Editorial
Oxygen support
Wednesday 28th July, 2021
Those who do not believe in miracles will be hard put to explain why Sri Lanka is still behind India and Indonesia anent the pandemic death toll, given the extremely irresponsible behaviour of its people and rulers. Delta is deadlier and more transmissible than all other coronavirus variants and spreading fast here. But there are street protests, where nobody cares about the Covid-19 protocol.
Hospitals are struggling to cope with the increasing number of Covid-19 patients, most of whom are said to need oxygen support. This is certainly bad news which all those who have lowered their guard should take cognizance of.
The government has met the representatives of protesting teachers’ unions, at last. Their talks have ended inconclusively, but the government agrees in principle that teachers’ demand for better pay is justifiable. There is no gainsaying that the government teachers deserve a better deal, and nobody will object to a pay hike for them although there are many shirkers among them.
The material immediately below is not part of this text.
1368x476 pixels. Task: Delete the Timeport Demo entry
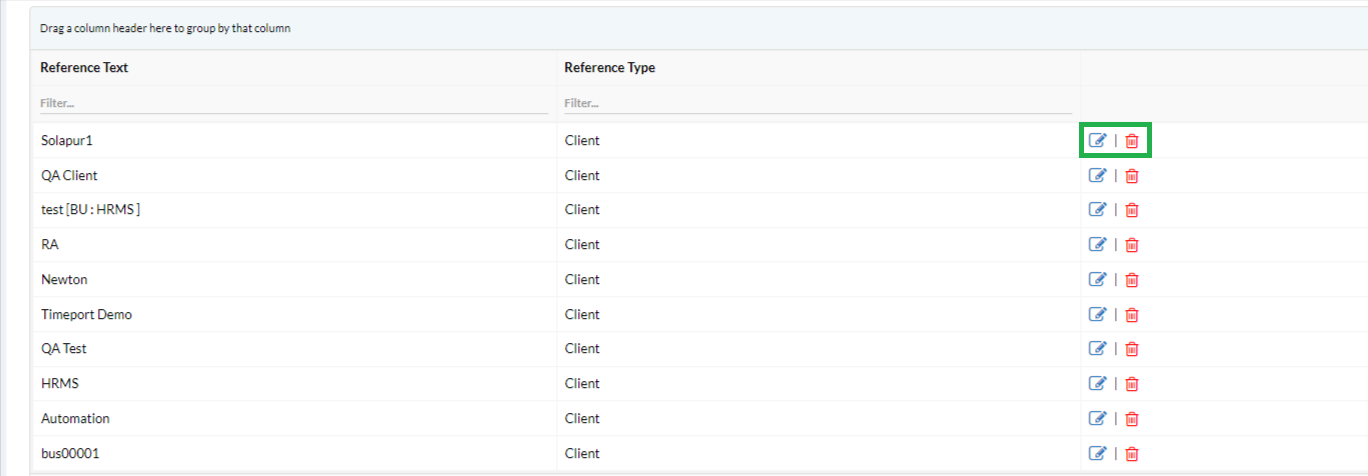[1132, 315]
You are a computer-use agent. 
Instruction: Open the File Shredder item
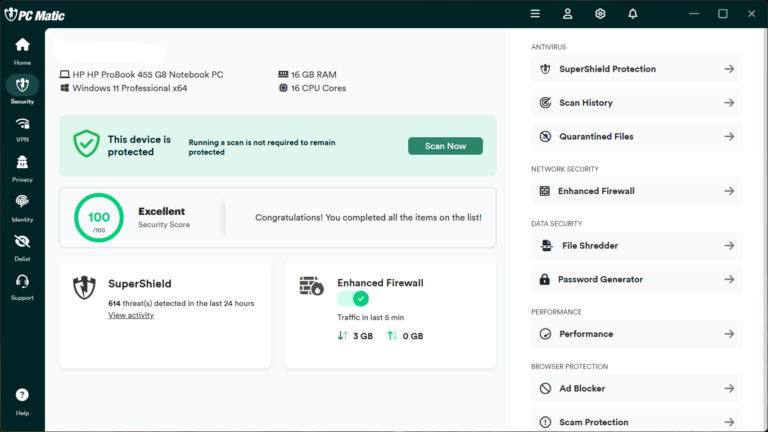(x=637, y=246)
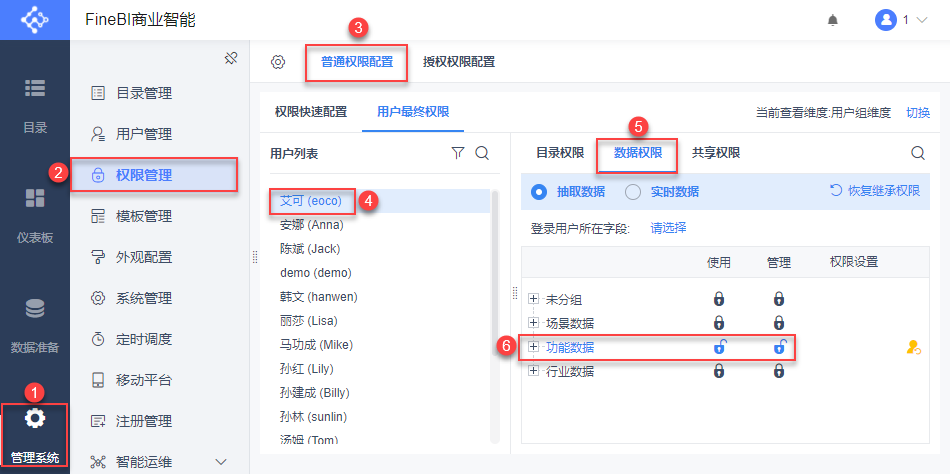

But the question is whether this is the right time for salary increases in the public sector. The economy is also on oxygen support. True, the blame for this situation should be apportioned to all those who have been in power for the past several decades, but one has to come to terms with the ground reality.
Pay hikes for public servants mean tax increases and the aggravation of the woes of the public struggling to keep the wolf from the door. Indirect taxes (paid by all people) account for about 85 percent of the state tax revenue. This, however, does not mean those who deserve pay hikes should be denied them indefinitely. On the other hand, the government blundered by ordering duty-free luxury vehicles for the MPs and thereby making the public wonder whether its claim of being cash-strapped was true. Sanity prevailed, and the controversial vehicle order was suspended owing to protests. It also made a huge mistake by increasing doctors’ allowances and undertaking to grant the nurses’ demand for a pay hike; this ill-advised action prompted other state employees to resort to trade union action to win similar demands.
Meanwhile, it is heartening that the government has paid off a one-billion-dollar bond debt a couple of days before the deadline. State Minister of Money and Capital Market and State Enterprises Reforms, Ajith Nivard Cabraal’s announcement yesterday that the country had honoured its debt obligation may have disappointed those who expected their prediction of a sovereign default to come true. Some investors believed in that prognosis, panicked and suffered staggering losses. Minister Cabraal rubbed salt into the wound; he tweeted, “The bond investors who panicked due to rating actions and analyst reports and sold off at huge discounts must be regretting’. The situation, however, is far from rosy; there are more debts to be serviced and more forex is needed for that purpose; it is not feasible for the government to go on dipping into its foreign exchange reserves, which will have to be shored up urgently. But the aforesaid payment will help boost investor confidence and avert further credit rating downgrades. A prerequisite for tackling the debt crisis is to overcome the national health crisis and reopen the country fully as soon as possible so that the forex inflow will improve with expected increases in exports and tourist arrivals.
If the pandemic takes a turn for the worse, and the economy collapses, those who are demanding pay hikes and protesting to win that demand, will not get even their salaries; everyone will have to starve. This is what those who are facilitating the transmission of Covid-19 by staging street protests ought to bear in mind. Their processions will make it well-nigh impossible for the country to be reopened fully any time soon. What moral right will the protesting teachers who blatantly violate the quarantine laws and are seen trying to pull down gates have to tell their pupils to behave and follow the health guidelines when schools reopen?
The government must also act responsibly without provoking trade unions. It should have invited the warring unions for talks much earlier instead of having their leaders rounded up and packed off to faraway quarantine centres, and postponed the presentation of the Kotelawala Defence University Bill, which cannot be considered a national priority by any stretch of the imagination.